Monday, August 10, 2009

Who do you feel like being today?


I don't think you know this about me, but I used to be a a rower. I was a member of my prep school's team for four years and during the summers would scull in a single shell, winning two New England championships with my school and one national championship on my own. So I know a little bit about being masculine.

Every boy here has fantasized about at least one of the guys on his high school football / basketball / baseball (/crew?) team, and for good reason. They're handsome, well built, masculine, and... well that's pretty much it. But that's enough to be a walking ball of sex. At least in the eyes of pubescent gay boys everywhere.

Being the gay jock though, is a very interesting experience. You find that gays want you to be masculine, and your teammates expect you to be the team flamer. As such, I've learned to do both very well, much to the amusement of my crew-mates. (Tip: if you want to make a straight guy laugh, all you need is a well placed "no homo" joke and you're pretty much set.)

As attractive as it can be to be masculine, I personally think it's fun to be a little flaming. My team certainly thought so. Being gay, and especially a gay jock, I was allowed to really be whoever I wanted to be, whenever I wanted to be it. When I'm a bit of a woman, my teammates weren't surprised and found it amusing, and when I was just another jock I was, well, just another jock. In doing so, I became very comfortable with who I am, never afraid to be as masculine or as "femme" as I feel like.

So do yourself a favor, dear reader, and stop caring.
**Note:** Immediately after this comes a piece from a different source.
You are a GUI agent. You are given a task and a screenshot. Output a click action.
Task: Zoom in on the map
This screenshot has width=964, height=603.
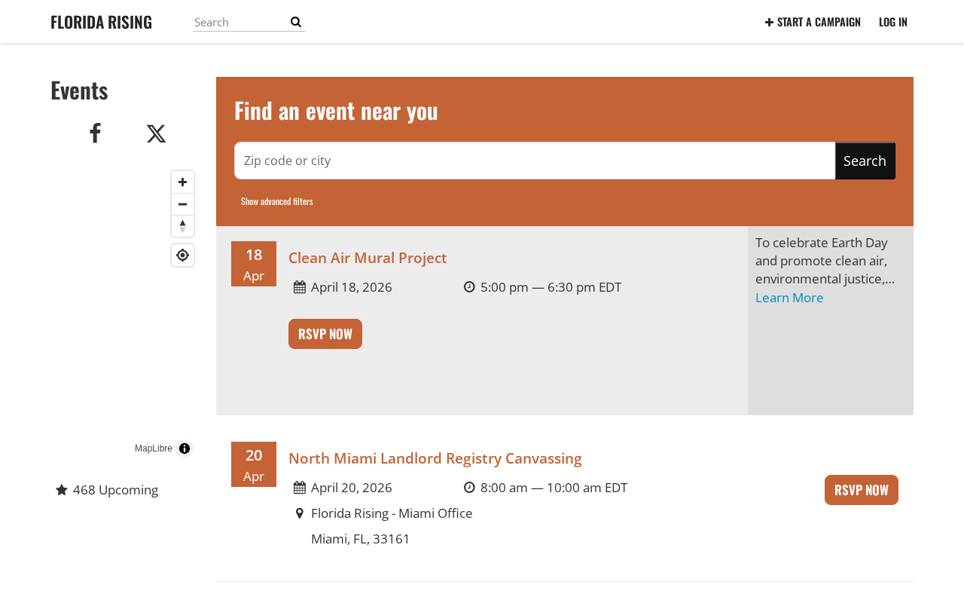tap(182, 182)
If you're trying to be masculine, it's probably pretty transparent. If you're masculine, great, if you're a bit of a queen, awesome. You should discover who you are, not force who you think you should be. Nothing is more of a turn off than insecurity, and few people are more fun than those who have fun with themselves.


  1. mmm defining yourself in terms of labels. if you were really an 'intellectual,' you wouldn't rely so heavily on stereotypes to build your own identity.

    and crew is for the uncoordinated.

  2. I really believe in the yin & yang of life. I'm made up of equal parts, some days I'm more one than the other and I'm at peace with it.

    Someone can't be one thing all the time, it's not being true to who you are

  3. @Anonymous: I was talking about playing with stereotypes to experiment with where you're comfortable. Did you even read the post? It's about how stereotypes shouldn't be used for their own sake. As far as defining yourself in terms of labels, how else are you supposed to define yourself? Isn't label just another word for adjective? Definitions are used to attain universal understanding, and labels are agreed upon archetypes that one can use to describe oneself to reach that understanding. Can they be blunt? Sure. But they're much more useful than we realize.

    @Jeremy: I'm not sure if you're criticizing me or simply commenting, so I'll just say that I wholeheartedly agree.